El procurador Amerio remarcó enfáticamente que la actualización de los listados no altera en lo absoluto el monto global del acuerdo, no amplía de ninguna forma las obligaciones financieras de la República Argentina ni genera exposiciones económicas adicionales. Por su parte, Stampalija argumentó que estos juicios y sentencias generan perjuicios diarios al país y que siempre estuvo claro que cualquier entendimiento definitivo debía contar con el aval y la ratificación del Congreso Nacional para justificar la premura del tratamiento.

El entendimiento busca cerrar los expedientes judiciales remanentes del colapso financiero de principios de siglo y desactivar los procesos de investigación de activos que pesan sobre cuentas y empresas del Estado en el exterior. El acuerdo estipula una quita sobre los reclamos originales y divide el desembolso asignando 67 millones de dólares para un pago único en efectivo que extinguirá la causa de Bainbridge Fund, y otros 104 millones de dólares para el grupo Attestor, cancelando las obligaciones derivadas de fallos firmes que originalmente ascendían a 266 millones de dólares. El texto de la ley obliga a que los desembolsos se ejecuten en forma simultánea a la acreditación y entrega de los títulos públicos por parte de los beneficiarios, quedando estos libres de todo gravamen para su inmediata cancelación.

A pesar del acompañamiento de los sectores dialoguistas que le permitió al oficialismo firmar el dictamen, el proyecto cosechó reparos y cuestionamientos en el ala opositora. Los senadores justicialistas Jorge Capitanich y Fernando Salino plantearon dudas respecto a los mecanismos de negociación individual con los denominados fondos buitre y la equidad del trato frente a los canjes previos. 

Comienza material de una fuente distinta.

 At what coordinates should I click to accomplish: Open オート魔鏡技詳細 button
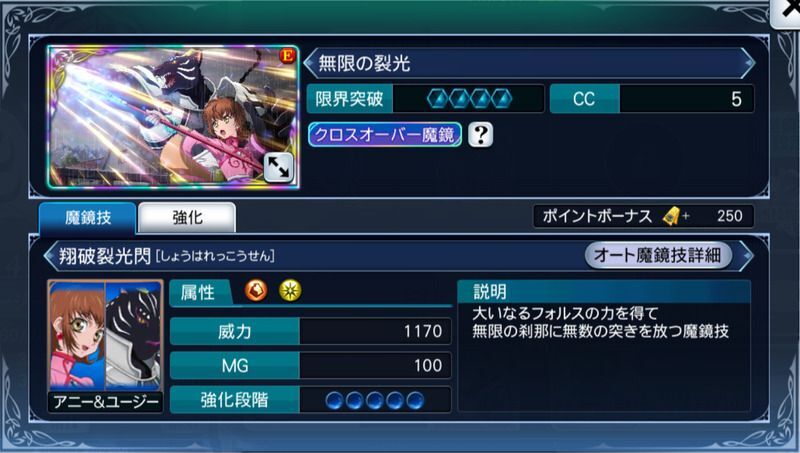pos(658,255)
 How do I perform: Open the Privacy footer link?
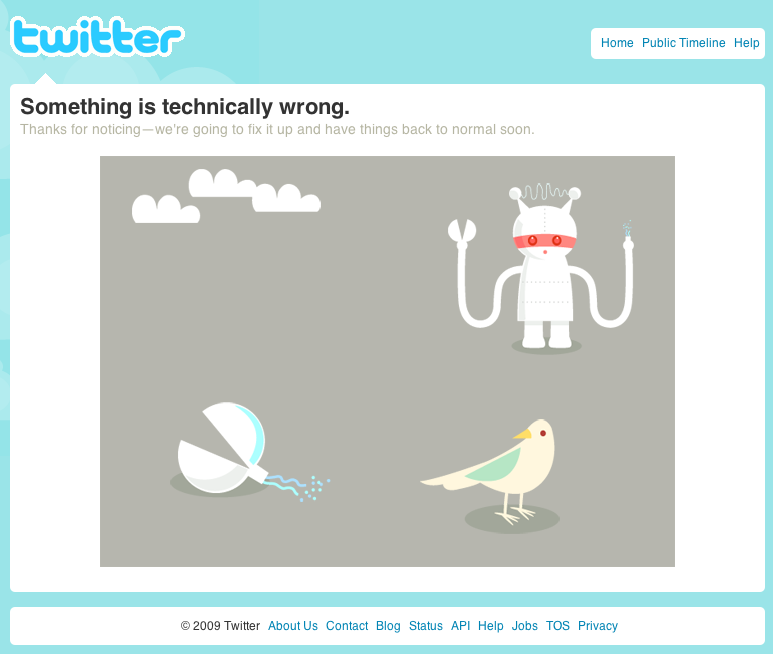pos(597,626)
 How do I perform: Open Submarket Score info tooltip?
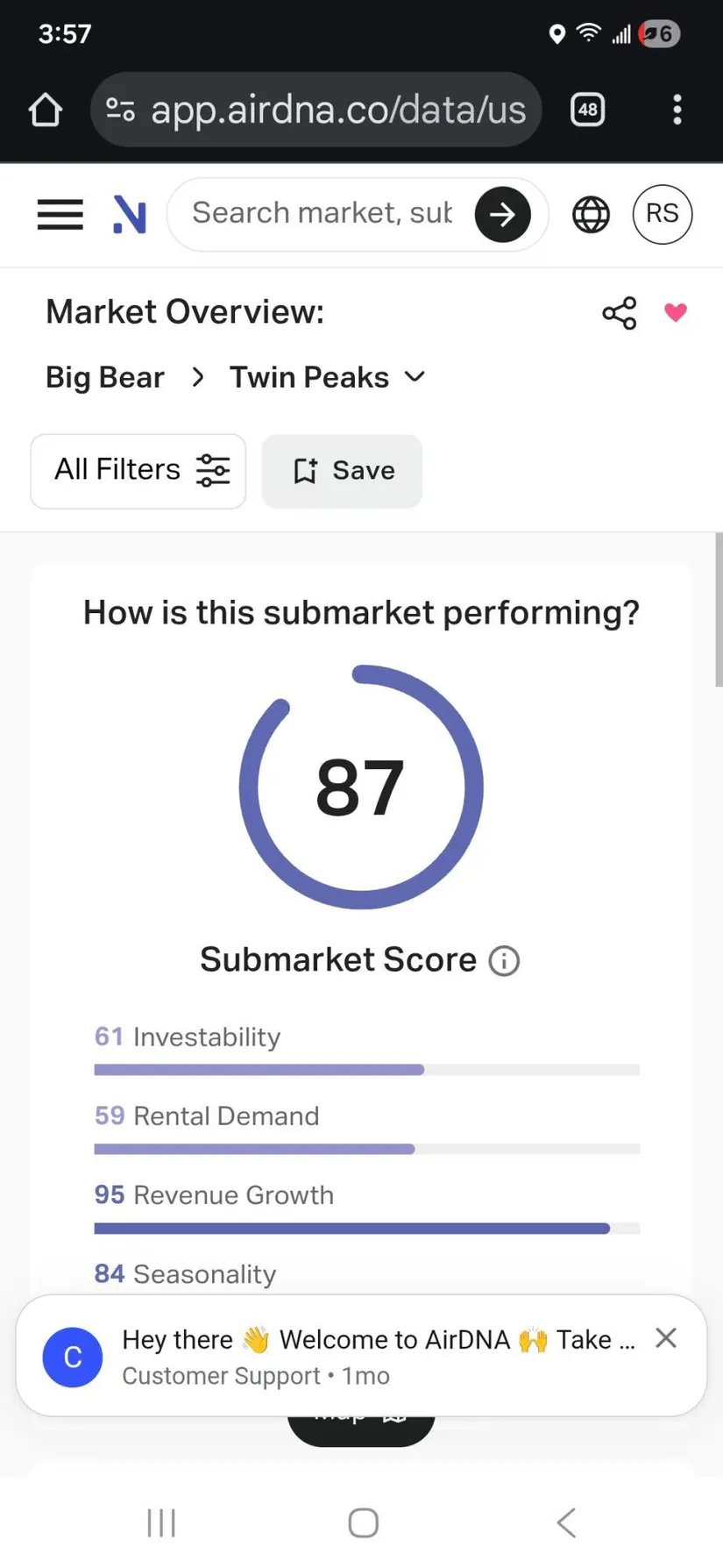click(504, 961)
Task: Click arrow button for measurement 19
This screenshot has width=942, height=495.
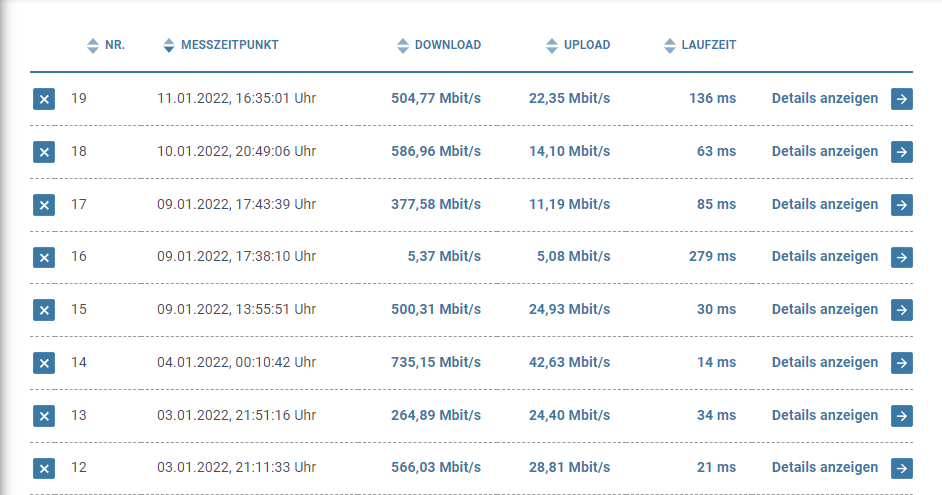Action: pos(902,99)
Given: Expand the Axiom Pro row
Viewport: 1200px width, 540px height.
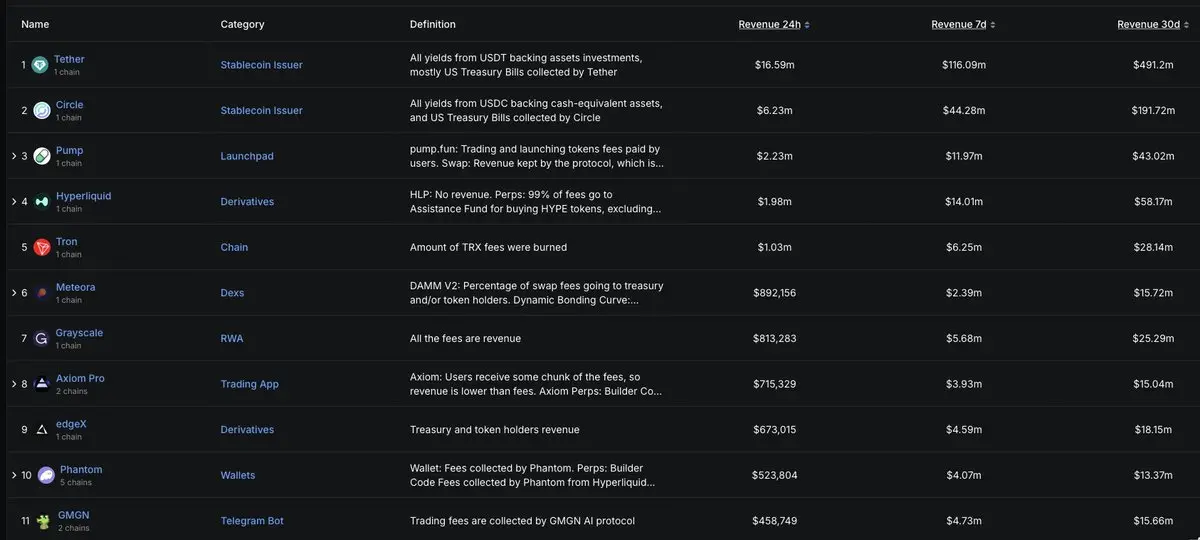Looking at the screenshot, I should coord(13,384).
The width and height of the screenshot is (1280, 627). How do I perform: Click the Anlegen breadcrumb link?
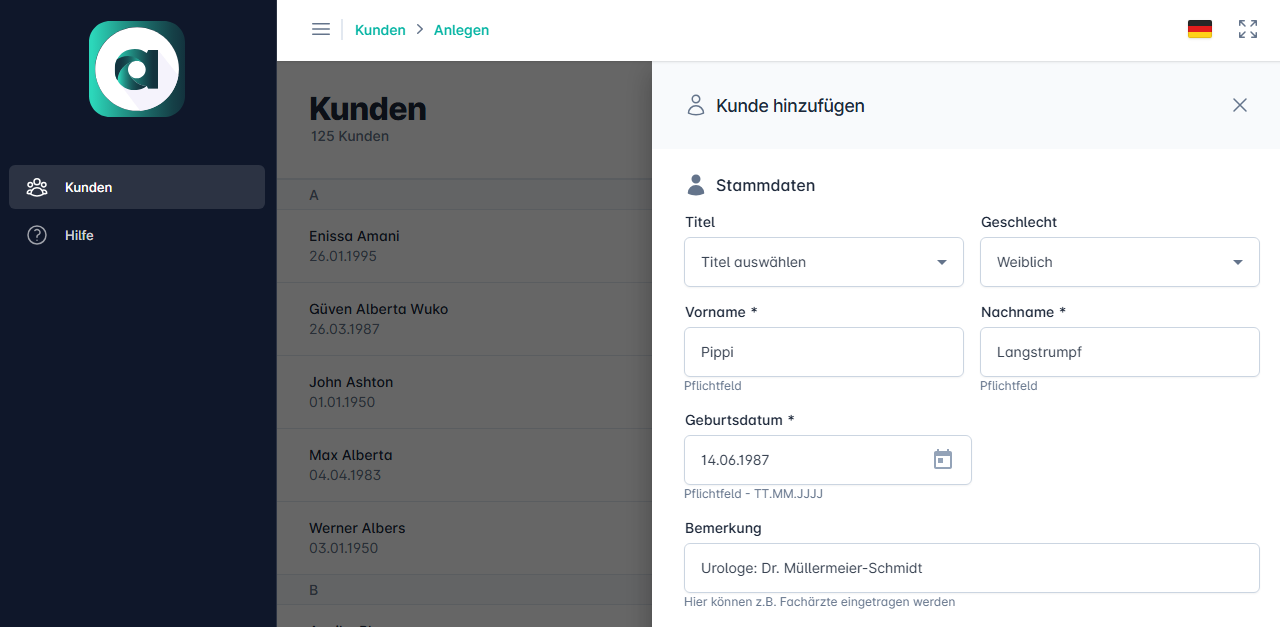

Sin embargo, el reloj corre para la Casa Rosada debido a que, si bien el plazo original con la justicia estadounidense vencía el 30 de abril, las negociaciones contrarreloj permitieron obtener una prórroga para lograr la sanción legislativa en ambas cámaras. Con el dictamen bajo el brazo, el oficialismo confía en conseguir la media sanción en el Senado y girar rápidamente el expediente a la Cámara de Diputados para evitar que los acuerdos se caigan y la Argentina deba retomar los litigios internacionales bajo condiciones financieras mucho más desfavorables.